I also agree with PPs that most who want to give gifts will likely bring giftcards. will she be finding out the sex of the baby? I feel when people aren’t given a registry to choose from, they like to know the sex in order to buy “gender specific” gifts.
Post # 13
SkinnyLatte17: I think its fine to invite people without mentioning gifts because they WILL inquire about what to get her if they are planning on gifting. I think of it like a wedding…. if someone is planning on attending an event that is “normally” a gift giving scenario…. they either WILL or WONT buy a gift period….its not like having a registry or hint of gift giving is going to change their minds like “OH I had no idea I was supposed to bring something? lol”. Pretty sure everyone will “know” whether they choose to acknowledge it or not 😉 unless they are like… the densest person on the planet.
People know these are gift giving events and if they personally feel like “she has 2 kids already so I’ll attend but Im not buying anything”, having gift hints/ info on the invote wont change that….and the same for people who will want to give (they will just contact you for the info), so I see no issue with throwing her a celebration. I know shes not having a registry per say but when people contact you, you can just tell them that flat out but just say because her other kids are not babies anymore shes gottin rid of a lot of basic needs stuff ….maybe have a few things on a list you know she needs and can tell them.
I agree with pp who said every baby deserves to be celebrated… I dont think the crazy extent of a first shower is needed when ppl have babies close together but that doesnt mean you dont need things/new new things because stuff breaks/gets ruined etc. What about people who have a boy …and they get all boy stuff at a shower then have a girl??
Post # 14
- Wedding: Either Philadelphia City Hall or a small chapel.
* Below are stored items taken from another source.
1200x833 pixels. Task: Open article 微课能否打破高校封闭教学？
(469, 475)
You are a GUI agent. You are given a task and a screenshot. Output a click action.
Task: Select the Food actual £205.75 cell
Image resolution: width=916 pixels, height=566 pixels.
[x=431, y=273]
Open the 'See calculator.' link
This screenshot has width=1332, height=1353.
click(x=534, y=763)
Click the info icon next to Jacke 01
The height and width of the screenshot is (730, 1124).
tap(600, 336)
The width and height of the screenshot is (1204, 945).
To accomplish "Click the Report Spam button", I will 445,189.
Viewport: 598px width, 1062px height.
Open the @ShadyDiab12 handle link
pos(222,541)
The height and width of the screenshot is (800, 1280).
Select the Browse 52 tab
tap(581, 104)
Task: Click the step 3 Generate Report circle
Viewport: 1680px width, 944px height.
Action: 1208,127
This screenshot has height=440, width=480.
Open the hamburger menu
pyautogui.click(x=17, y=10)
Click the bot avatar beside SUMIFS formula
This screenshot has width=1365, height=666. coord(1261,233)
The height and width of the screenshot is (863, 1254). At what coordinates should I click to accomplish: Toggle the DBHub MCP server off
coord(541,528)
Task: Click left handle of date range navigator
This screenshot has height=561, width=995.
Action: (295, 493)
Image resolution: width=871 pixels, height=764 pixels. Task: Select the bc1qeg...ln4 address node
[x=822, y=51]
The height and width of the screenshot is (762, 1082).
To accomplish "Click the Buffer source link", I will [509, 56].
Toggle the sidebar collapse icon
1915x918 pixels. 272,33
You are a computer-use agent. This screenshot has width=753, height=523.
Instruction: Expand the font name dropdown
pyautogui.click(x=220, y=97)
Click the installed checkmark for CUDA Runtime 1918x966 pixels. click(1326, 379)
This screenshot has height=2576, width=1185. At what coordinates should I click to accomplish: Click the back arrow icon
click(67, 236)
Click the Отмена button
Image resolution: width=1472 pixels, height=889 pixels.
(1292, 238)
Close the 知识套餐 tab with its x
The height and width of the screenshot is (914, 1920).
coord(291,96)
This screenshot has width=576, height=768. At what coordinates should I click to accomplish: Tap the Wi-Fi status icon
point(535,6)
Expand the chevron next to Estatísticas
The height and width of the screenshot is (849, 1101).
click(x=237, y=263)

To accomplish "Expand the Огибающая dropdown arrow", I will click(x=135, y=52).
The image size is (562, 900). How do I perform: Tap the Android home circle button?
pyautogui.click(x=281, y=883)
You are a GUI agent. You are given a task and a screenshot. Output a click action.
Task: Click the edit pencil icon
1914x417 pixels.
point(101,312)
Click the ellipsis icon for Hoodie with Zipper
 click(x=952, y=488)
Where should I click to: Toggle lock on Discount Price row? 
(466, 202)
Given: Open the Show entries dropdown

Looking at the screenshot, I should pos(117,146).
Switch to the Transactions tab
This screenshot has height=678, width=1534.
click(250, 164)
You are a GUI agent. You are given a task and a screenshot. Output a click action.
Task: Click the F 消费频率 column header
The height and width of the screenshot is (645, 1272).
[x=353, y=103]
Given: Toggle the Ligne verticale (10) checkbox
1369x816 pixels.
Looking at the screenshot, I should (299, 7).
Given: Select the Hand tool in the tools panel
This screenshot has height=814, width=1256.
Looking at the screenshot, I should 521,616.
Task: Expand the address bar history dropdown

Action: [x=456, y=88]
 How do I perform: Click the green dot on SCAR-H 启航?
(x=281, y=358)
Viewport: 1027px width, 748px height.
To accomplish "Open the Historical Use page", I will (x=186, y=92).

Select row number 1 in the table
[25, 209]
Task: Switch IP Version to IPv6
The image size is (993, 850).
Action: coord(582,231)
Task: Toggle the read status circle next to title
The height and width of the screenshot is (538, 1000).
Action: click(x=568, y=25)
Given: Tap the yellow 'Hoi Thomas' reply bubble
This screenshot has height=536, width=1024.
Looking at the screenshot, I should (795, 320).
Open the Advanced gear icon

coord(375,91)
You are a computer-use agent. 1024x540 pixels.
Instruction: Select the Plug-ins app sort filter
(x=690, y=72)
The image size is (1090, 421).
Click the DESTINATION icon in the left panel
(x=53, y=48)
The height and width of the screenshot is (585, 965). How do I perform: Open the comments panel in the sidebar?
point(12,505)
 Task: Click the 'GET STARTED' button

shanbp: Agreed 100%. A party to me like that = gift. A card with money in the least. My mother has 3 of us 3 1/2-4 years apart. We’re all female, but, technology and safety standards also change. What mom doesn’t a new gadget?
Post # 15
MissFormaldehyde: exactly… I mean car seats are only supposed to be good for like 6 months to a year? or something like that anyways…. things can definatly change in a short time for safety standards and recalls, and lots of stuff gets thrashed!